### Data extract

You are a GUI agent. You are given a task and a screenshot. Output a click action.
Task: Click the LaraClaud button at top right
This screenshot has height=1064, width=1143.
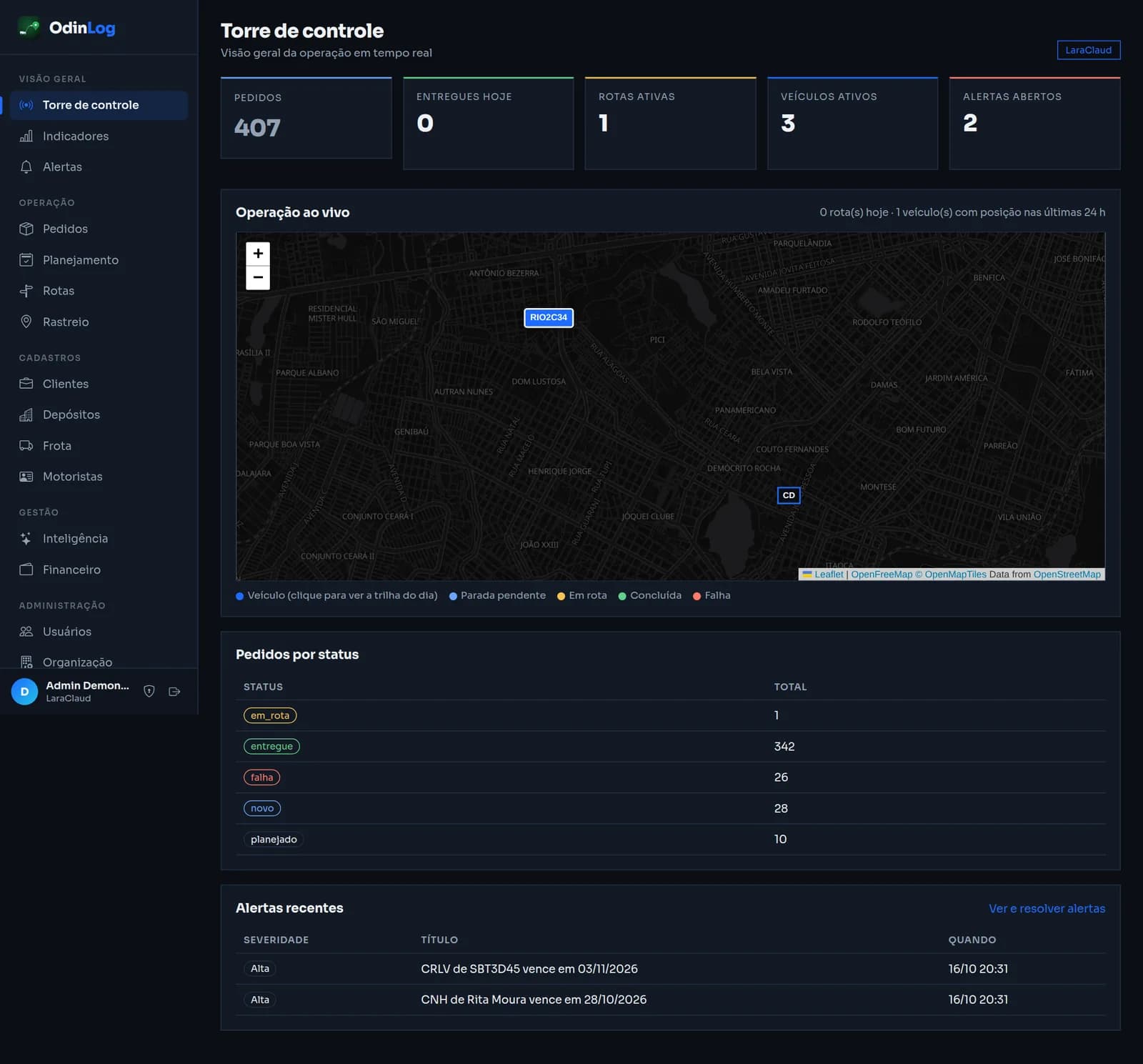(x=1089, y=50)
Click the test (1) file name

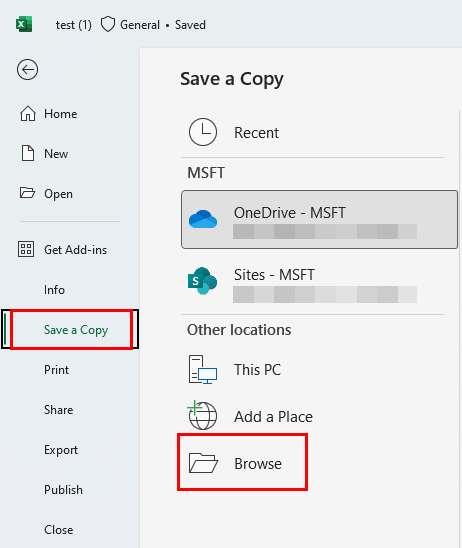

### Assignment
Copy out the lines above in full and unaltered, apart from the pictures.

### Task solution
You are a GUI agent. You are given a task and a screenshot. Output a click action.
Task: Click the LaraClaud button at top right
This screenshot has height=1064, width=1143.
(x=1089, y=50)
Click the test (1) file name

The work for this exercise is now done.